清国行政法(読み)しんこくぎょうせいほう

改訂新版 世界大百科事典 「清国行政法」の意味・わかりやすい解説

清国行政法 (しんこくぎょうせいほう)

中国,清代の政治機構に関する包括的な研究書。全6巻7冊。索引1冊から成り,1905-15年に刊行された。日清戦争の結果,台湾が日本の植民地となると,総督府民政長官後藤新平は台湾統治上の必要から1901年に臨時台湾旧慣調査会を発足させ,専門学者による現地旧慣の科学的調査に着手した。その主な成果が《台湾私法》とこの《清国行政法》である。
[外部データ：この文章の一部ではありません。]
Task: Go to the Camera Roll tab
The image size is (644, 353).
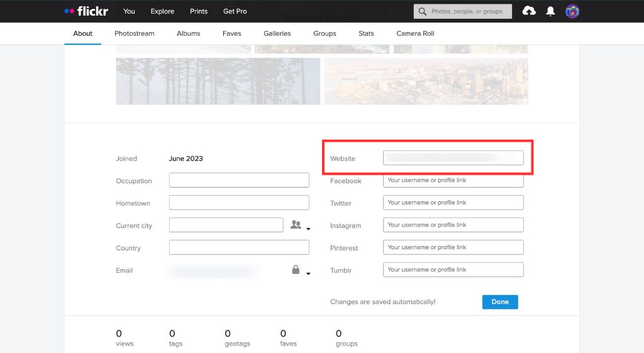Action: click(415, 33)
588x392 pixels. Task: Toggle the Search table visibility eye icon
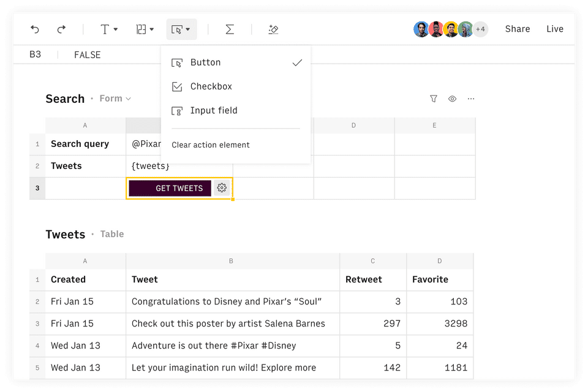click(452, 99)
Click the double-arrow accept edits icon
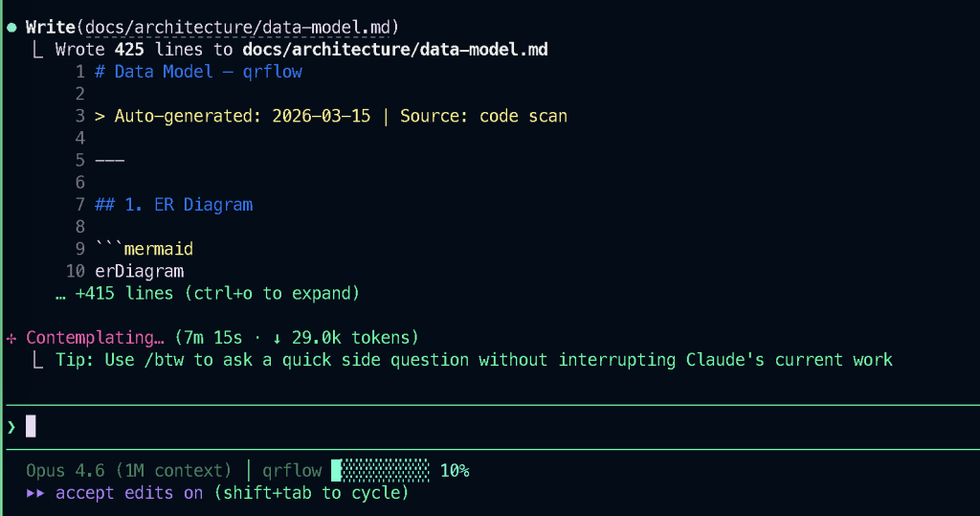 click(35, 493)
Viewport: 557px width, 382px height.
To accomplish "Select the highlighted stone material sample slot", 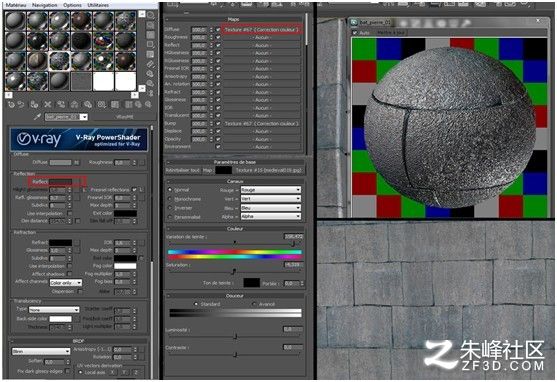I will click(59, 61).
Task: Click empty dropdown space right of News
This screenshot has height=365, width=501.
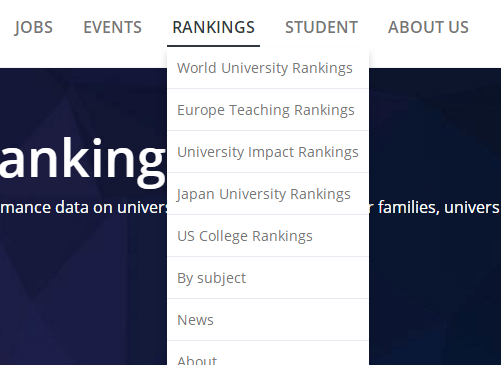Action: [x=290, y=320]
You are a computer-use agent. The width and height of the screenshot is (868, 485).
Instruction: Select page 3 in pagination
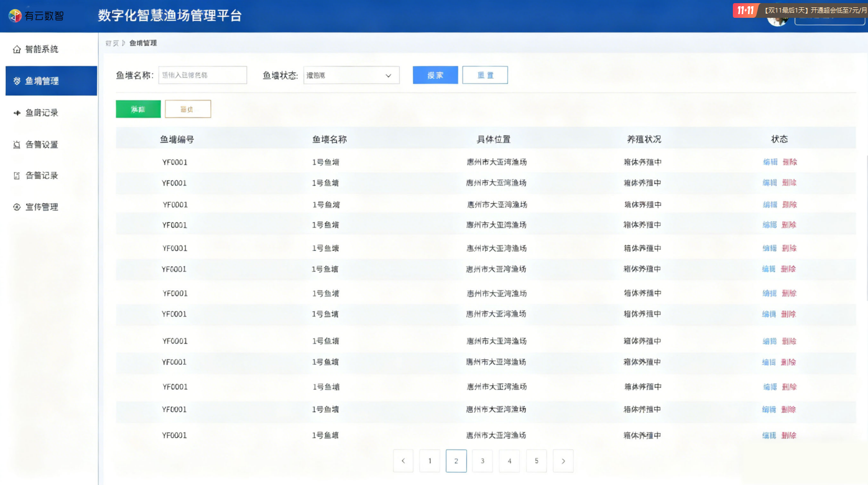482,461
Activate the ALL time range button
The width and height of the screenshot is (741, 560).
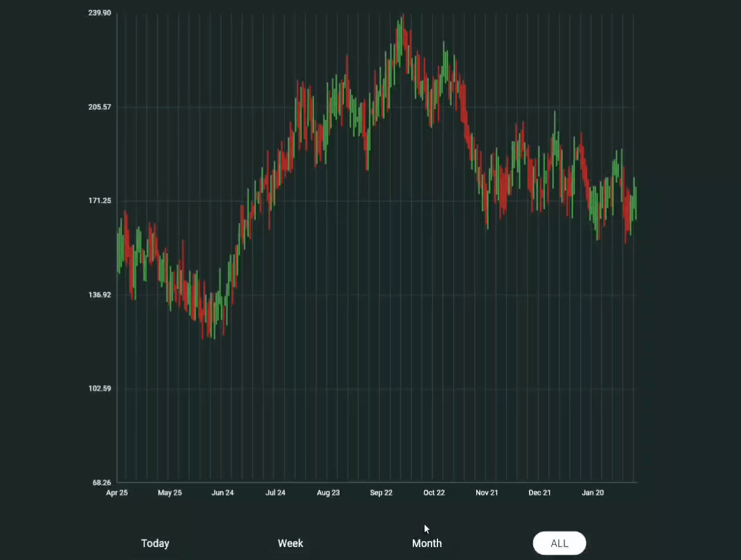[559, 543]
同書の編纂は京都大学の行政法教授織田万に委嘱され,彼と無双の中国学者狩野直喜が委員,浅井虎夫,加藤繁,東川徳治が補助委員となって行われた。内容は和・漢・洋の諸資料,とりわけ《嘉慶大清会典》と《嘉慶会典事例》に基づいて近代法学としての行政法学の立場から清国の現行制度を解明したものである。中国社会の実態を知るうえで必要な諸問題を取り上げていないなどの欠点もあるが,清国の行政全般に説き及んだものとして今日なお最良の研究書である。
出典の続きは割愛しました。